§ Exercise: Exact reproduction of all the data is required, with pictures excluded.
======== Data for this task ========
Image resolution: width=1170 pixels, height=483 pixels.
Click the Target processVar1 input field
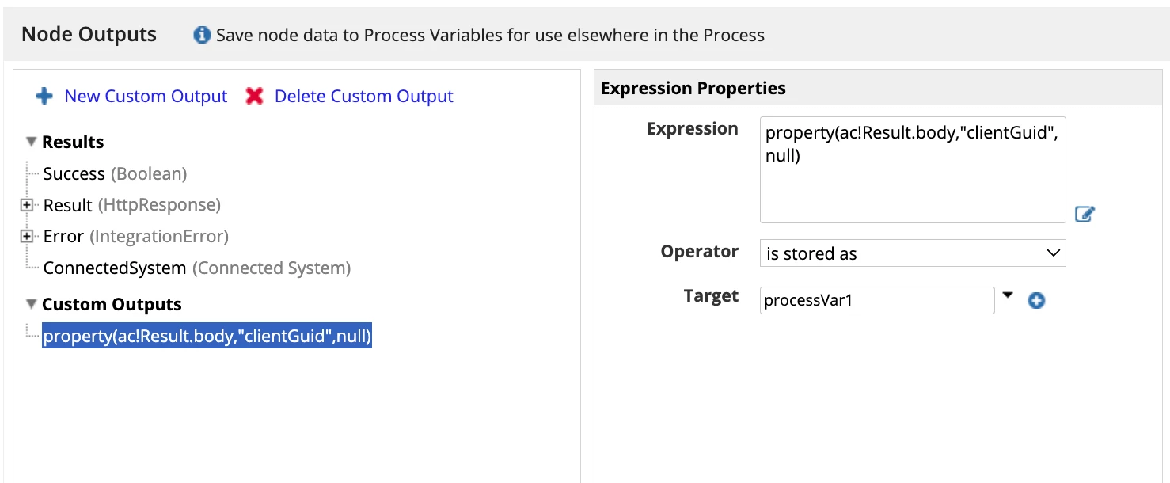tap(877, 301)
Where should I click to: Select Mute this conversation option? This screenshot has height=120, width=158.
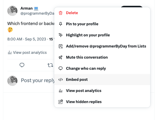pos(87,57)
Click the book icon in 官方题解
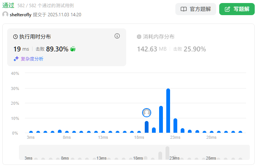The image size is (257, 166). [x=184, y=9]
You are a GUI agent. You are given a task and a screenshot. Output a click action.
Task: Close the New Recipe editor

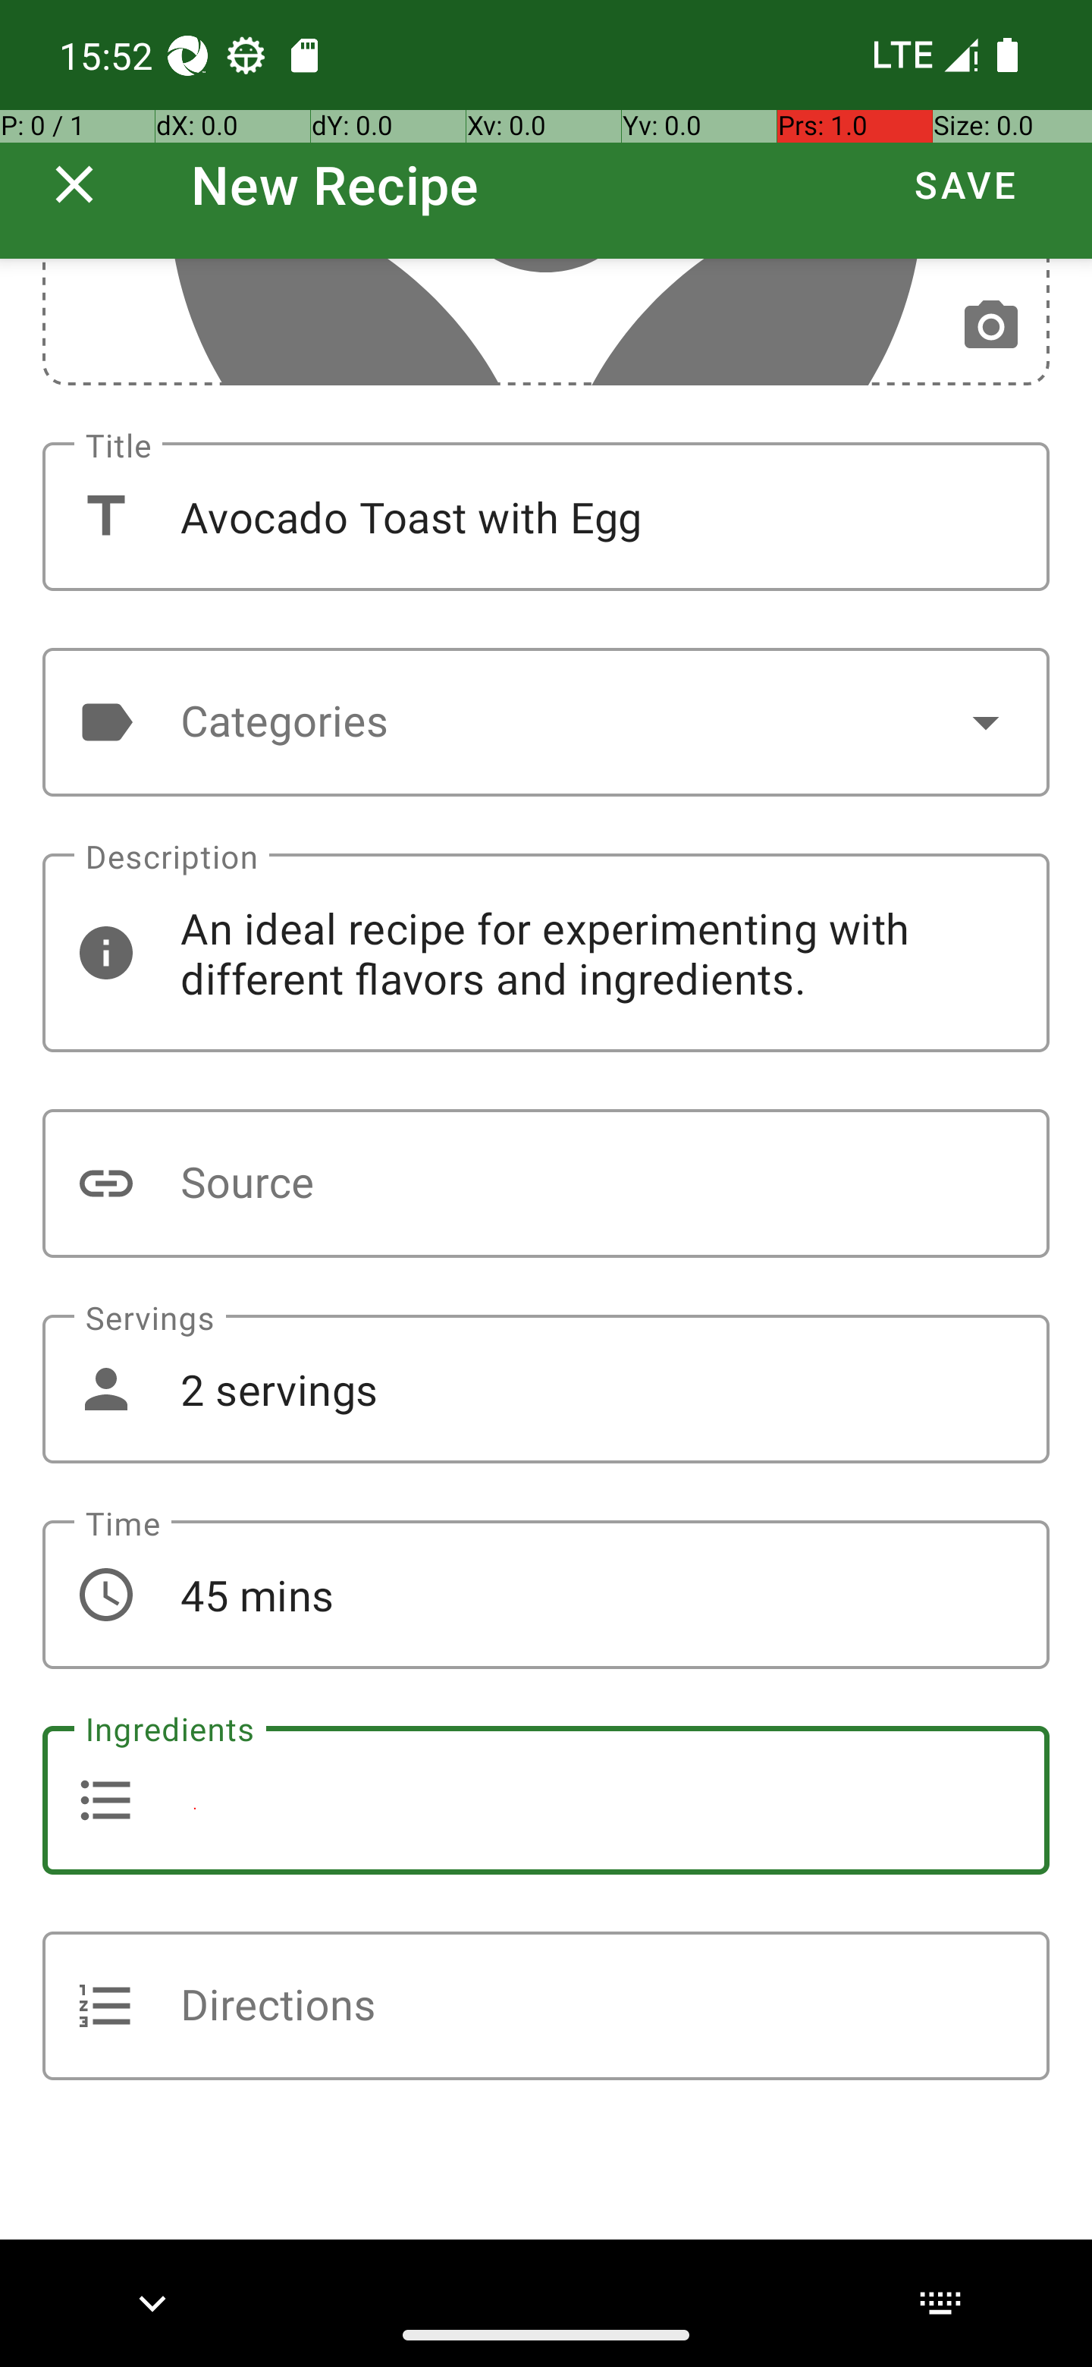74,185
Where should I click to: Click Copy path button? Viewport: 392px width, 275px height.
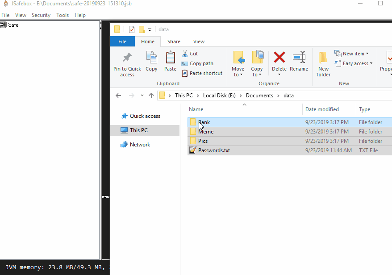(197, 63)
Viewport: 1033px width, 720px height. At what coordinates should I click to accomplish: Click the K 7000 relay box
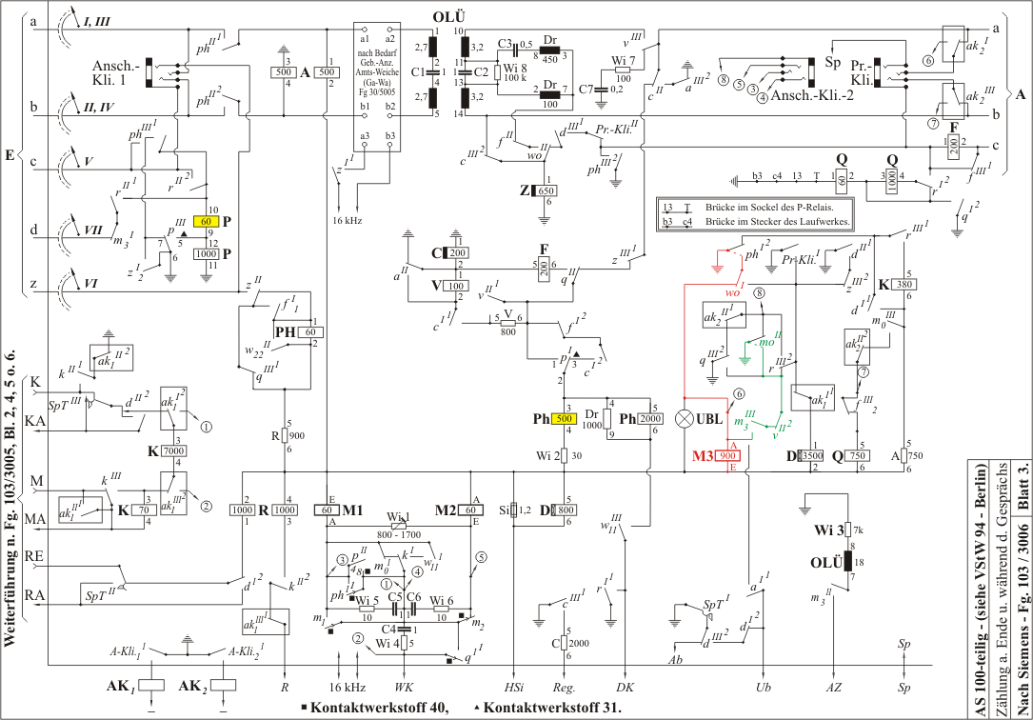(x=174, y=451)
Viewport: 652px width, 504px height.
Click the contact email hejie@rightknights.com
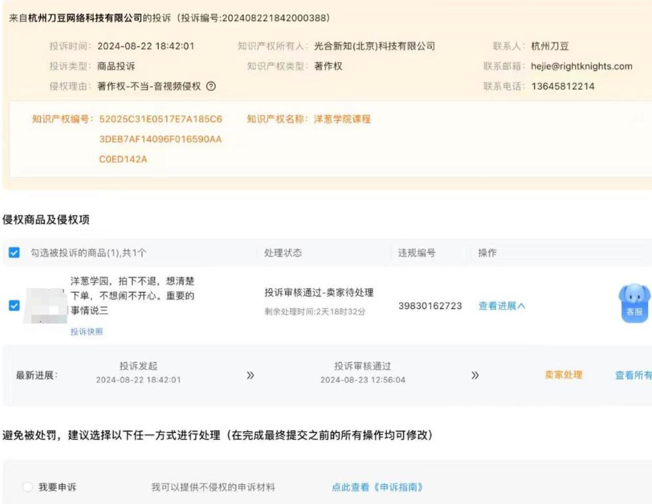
========
§ Solution to the problem:
Image resolution: width=1170 pixels, height=483 pixels.
Click the Target processVar1 input field
tap(877, 301)
Where should I click to: Select Mute this conversation option? This screenshot has height=120, width=158.
pos(87,57)
Click the book icon in 官方题解
The image size is (257, 166). [x=184, y=9]
You are a GUI agent. You are given a task and a screenshot. Output a click action.
Task: Close the New Recipe editor

74,185
Where should I click to: Click Copy path button? Viewport: 392px width, 275px height.
(197, 63)
Viewport: 1033px width, 720px height. At what coordinates should I click to accomplish: Click the K 7000 relay box
(x=174, y=451)
Viewport: 652px width, 504px height.
Click the contact email hejie@rightknights.com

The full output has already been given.